Nasci exactamente no teu dia —
Treze de Junho, quente de alegria,
Citadino, bucólico e humano,
Onde até esses cravos de papel
Que têm uma bandeira em pé quebrado
Sabem rir…
Santo dia profano
Cuja luz sabe a mel
Sobre o chão de bom vinho derramado!

Santo António, és portanto
O meu santo,
Se bem que nunca me pegasses
Teu franciscano sentir,
Católico, apostólico e romano.

(Reflecti.
Os cravos de papel creio que são
Mais propriamente, aqui,
Do dia de S. João…
Mas não vou escangalhar o que escrevi.
Que tem um poeta com a precisão?)

Adiante … Ia eu dizendo, Santo António,
Que tu és o meu santo sem o ser.
Por isso o és a valer,
Que é essa a santidade boa,
A que fugiu deveras ao demónio.
És o santo das raparigas,
És o santo de Lisboa,
És o santo do povo.
Tens uma auréola de cantigas,
E então
Quanto ao teu coração —
Está sempre aberto lá o vinho novo.

Dizem que foste um pregador insigne,
Um austero, mas de alma ardente e ansiosa,
Etcetera…
Mas qual de nós vai tomar isso à letra?
Que de hoje em diante quem o diz se digne
Deixar de dizer isso ou qualquer outra coisa.

Qual santo! Olham a árvore a olho nu
E não a vêem, de olhar só os ramos.
Chama-se a isto ser doutor
Ou investigador.

Qual Santo António! Tu és tu.
Tu és tu como nós te figuramos.

Valem mais que os sermões que deveras pregaste
As bilhas que talvez não concertaste.
Mais que a tua longínqua santidade
Que até já o Diabo perdoou,
Mais que o que houvesse, se houve, de verdade
No que — aos peixes ou não — a tua voz pregou,
Vale este sol das gerações antigas
Que acorda em nós ainda as semelhanças
Com quando a vida era só vida e instinto,
As cantigas,
Os rapazes e as raparigas,
As danças
E o vinho tinto.

Nós somos todos quem nos faz a história.
Nós somos todos quem nos quer o povo.
O verdadeiro título de glória,
Que nada em nossa vida dá ou traz
É haver sido tais quando aqui andámos,
Bons, justos, naturais em singeleza,
Que os descendentes dos que nós amámos
Nos promovem a outros, como faz
Com a imaginação que há na certeza,
O amante a quem ama,
E o faz um velho amante sempre novo.
Assim o povo fez contigo
Nunca foi teu devoto: é teu amigo,
Ó eterno rapaz.

» **POR FAZER**
1) Devolva sem alterações o trecho do poema sobre Santo António que vai de "Nós somos todos quem nos faz" até "Ó eterno rapaz.".
2) Prossiga o poema sobre Santo António a partir do último verso apresentado.
Não é preciso consultar o material.

» **LISTAGEM DE DADOS**

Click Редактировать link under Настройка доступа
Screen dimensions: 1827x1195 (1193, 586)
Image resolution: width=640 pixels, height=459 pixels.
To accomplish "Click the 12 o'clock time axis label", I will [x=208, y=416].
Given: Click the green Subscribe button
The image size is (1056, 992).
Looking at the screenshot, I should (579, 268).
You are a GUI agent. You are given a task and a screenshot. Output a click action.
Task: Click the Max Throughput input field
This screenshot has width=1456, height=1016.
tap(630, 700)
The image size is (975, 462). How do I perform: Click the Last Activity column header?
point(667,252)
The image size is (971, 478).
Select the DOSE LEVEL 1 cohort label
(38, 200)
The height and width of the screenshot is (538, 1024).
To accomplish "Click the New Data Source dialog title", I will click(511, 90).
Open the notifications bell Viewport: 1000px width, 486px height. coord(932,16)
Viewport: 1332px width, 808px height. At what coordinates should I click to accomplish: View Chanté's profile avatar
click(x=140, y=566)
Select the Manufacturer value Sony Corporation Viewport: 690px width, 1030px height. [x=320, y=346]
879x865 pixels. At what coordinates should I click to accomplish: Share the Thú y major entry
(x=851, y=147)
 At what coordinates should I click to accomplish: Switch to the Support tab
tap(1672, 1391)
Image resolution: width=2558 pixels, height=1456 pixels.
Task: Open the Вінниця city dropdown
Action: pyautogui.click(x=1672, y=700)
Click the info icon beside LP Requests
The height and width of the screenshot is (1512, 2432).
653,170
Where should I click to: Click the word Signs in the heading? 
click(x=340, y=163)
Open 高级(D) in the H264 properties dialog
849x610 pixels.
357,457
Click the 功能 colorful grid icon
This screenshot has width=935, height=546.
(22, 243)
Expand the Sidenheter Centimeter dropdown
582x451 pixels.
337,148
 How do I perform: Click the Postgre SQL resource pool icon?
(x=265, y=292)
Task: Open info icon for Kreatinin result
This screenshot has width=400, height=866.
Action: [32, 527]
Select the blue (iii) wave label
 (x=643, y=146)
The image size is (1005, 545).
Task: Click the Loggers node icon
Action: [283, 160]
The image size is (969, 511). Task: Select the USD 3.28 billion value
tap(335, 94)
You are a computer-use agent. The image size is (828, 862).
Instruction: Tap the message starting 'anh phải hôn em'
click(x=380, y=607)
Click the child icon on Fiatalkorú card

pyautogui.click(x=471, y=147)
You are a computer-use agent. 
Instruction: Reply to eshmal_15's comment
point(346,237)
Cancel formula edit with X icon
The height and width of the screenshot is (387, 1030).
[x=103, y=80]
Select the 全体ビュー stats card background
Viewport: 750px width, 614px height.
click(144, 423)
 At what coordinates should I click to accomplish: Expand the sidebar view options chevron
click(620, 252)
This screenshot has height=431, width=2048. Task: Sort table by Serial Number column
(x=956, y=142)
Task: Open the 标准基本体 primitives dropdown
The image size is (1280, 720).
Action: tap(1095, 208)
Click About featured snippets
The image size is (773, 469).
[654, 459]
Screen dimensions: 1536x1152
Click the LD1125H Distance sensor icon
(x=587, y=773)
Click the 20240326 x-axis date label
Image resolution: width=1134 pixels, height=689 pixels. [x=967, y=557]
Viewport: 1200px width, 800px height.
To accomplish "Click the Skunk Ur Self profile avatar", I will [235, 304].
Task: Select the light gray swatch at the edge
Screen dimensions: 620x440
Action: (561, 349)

» **RESPOSTAS AOS EXERCÍCIOS**
1)
Nós somos todos quem nos faz a história.
Nós somos todos quem nos quer o povo.
O verdadeiro título de glória,
Que nada em nossa vida dá ou traz
É haver sido tais quando aqui andámos,
Bons, justos, naturais em singeleza,
Que os descendentes dos que nós amámos
Nos promovem a outros, como faz
Com a imaginação que há na certeza,
O amante a quem ama,
E o faz um velho amante sempre novo.
Assim o povo fez contigo
Nunca foi teu devoto: é teu amigo,
Ó eterno rapaz.

2)
(Qual santo nem santeza!
Deita-te noutra cama!)
Santos, bem santos, nunca têm beleza.
Deus fez de ti um santo ou foi o Papa? …
Tira lá essa capa!
Deus fez-te santo! O Diabo, que é mais rico
Em fantasia, promoveu-te a manjerico.

És o que és para nós. O que tu foste
Em tua vida real, por mal ou bem,
Que coisas, ou não coisas se te devem
Com isso a estéril multidão arraste
Na nora de uns burros que puxam, quando escrevem,
Essa prolixa nulidade, a que se chama história,
Que foste tu, ou foi alguém,
Só Deus o sabe, e mais ninguém.

És pois quem nós queremos, és tal qual
O teu retrato, como está aqui,
Neste bilhete postal.
E parece-me até que já te vi.

És este, e este és tu, e o povo é teu —
O povo que não sabe onde é o céu,
E nesta hora em que vai alta a lua
Num plácido e legítimo recorte,
Atira risos naturais à morte,
E cheio de um prazer que mal é seu,
Em canteiros que andam enche a rua.

Sê sempre assim, nosso pagão encanto,
Sê sempre assim!
Deixa lá Roma entregue à intriga e ao latim,
Esquece a doutrina e os sermões.
De mal, nem tu nem nós merecíamos tanto.
Foste Fernando de Bulhões,
Foste Frei António —
Isso sim.
Porque demónio
É que foram pregar contigo em santo?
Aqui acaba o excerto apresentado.